*** DOCUMENT EXCERPT ***
Voters in New York City go to the polls Tuesday to choose their next mayor, and it appears all but certain that they'll elect Bill de Blasio, the city's public advocate.

The Democrat has built a wide lead in the polls by distancing himself from the incumbent mayor, billionaire Michael Bloomberg. In fact, de Blasio has made income inequality the central issue of his campaign, name-checking the Charles Dickens novel A Tale of Two Cities dozens of times at debates and stump speeches.

"It always falls back to, 'It's a tale of two cities,' " Republican candidate Joe Lhota complained in a recent interview with MSNBC. "There's nothing more divisive than saying we are two cities, whether it's rich versus poor, black versus white."

But de Blasio won't back down. "There's nothing divisive about acknowledging the struggle that so many New Yorkers face. It's not class warfare," de Blasio said in a speech last month to a group of business leaders. "It's arithmetic. And it's reality."
***
▶ [DIRECTIVES]
**A)** Reproduce the passage on the New York City mayor's race, starting with "Voters in New" and going on through "city's public advocate.".
**B)** Supply what comes next in the passage on the New York City mayor's race, picking up after its final sentence.
The entries have no role in any of this.
*** GIVEN RECORDS ***
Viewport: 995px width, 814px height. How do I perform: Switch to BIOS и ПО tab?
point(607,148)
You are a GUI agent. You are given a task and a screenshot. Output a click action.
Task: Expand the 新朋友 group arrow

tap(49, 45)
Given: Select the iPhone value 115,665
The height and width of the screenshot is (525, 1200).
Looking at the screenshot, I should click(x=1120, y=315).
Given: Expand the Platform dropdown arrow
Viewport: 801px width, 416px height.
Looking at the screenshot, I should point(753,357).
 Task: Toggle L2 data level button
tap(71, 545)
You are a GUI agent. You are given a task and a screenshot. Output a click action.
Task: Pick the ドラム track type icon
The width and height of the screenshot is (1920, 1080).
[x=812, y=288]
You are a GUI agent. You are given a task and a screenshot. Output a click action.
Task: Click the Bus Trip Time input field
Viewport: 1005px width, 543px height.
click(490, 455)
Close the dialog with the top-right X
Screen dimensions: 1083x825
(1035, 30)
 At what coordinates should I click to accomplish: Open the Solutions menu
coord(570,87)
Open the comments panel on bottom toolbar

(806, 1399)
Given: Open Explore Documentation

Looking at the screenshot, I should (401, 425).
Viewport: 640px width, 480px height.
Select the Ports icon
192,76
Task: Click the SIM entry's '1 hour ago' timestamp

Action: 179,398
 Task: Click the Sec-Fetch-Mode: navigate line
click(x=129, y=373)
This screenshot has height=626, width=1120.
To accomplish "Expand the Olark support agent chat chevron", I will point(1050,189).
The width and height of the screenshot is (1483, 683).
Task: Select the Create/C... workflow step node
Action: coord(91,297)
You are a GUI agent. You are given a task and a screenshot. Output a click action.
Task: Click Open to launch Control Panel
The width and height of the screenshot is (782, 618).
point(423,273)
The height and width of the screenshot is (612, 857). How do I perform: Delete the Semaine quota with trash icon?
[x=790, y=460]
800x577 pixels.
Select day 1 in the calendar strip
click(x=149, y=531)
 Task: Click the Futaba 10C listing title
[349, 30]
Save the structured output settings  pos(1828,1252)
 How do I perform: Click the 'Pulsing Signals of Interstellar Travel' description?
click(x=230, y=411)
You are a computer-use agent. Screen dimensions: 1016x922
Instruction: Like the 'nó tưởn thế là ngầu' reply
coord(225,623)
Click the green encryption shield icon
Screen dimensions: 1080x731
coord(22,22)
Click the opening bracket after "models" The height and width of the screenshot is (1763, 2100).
***
▶ [RESPONSES BY TASK]
**A)**
Voters in New York City go to the polls Tuesday to choose their next mayor, and it appears all but certain that they'll elect Bill de Blasio, the city's public advocate.

**B)**
For the stock market and the real estate business, these have been the best of times, or pretty close. But de Blasio argues those gains haven't been spread equally among all New Yorkers, including the record number of 50,000 people in the city who are homeless.

De Blasio has been eager to emphasize his differences with outgoing mayor Bloomberg. De Blasio lives in Brooklyn, where he sends his children to public school; Bloomberg is one of the richest men in the country, who used his personal fortune to win three terms in office — first as a Republican, later as an independent. And Bloomberg did his best to make the wealthy feel welcome in New York.

"If we could get every billionaire around the world to move here, it would be a godsend," Bloomberg said in September during his weekly radio interview on WOR.

"They're the ones that spend a lot of money in the stores and restaurants and create a big chunk of our economy," Bloomberg said. "And we take tax revenues from those people to help people throughout the entire rest of the spectrum."

“ Great as New York is, it is not actually the federal government.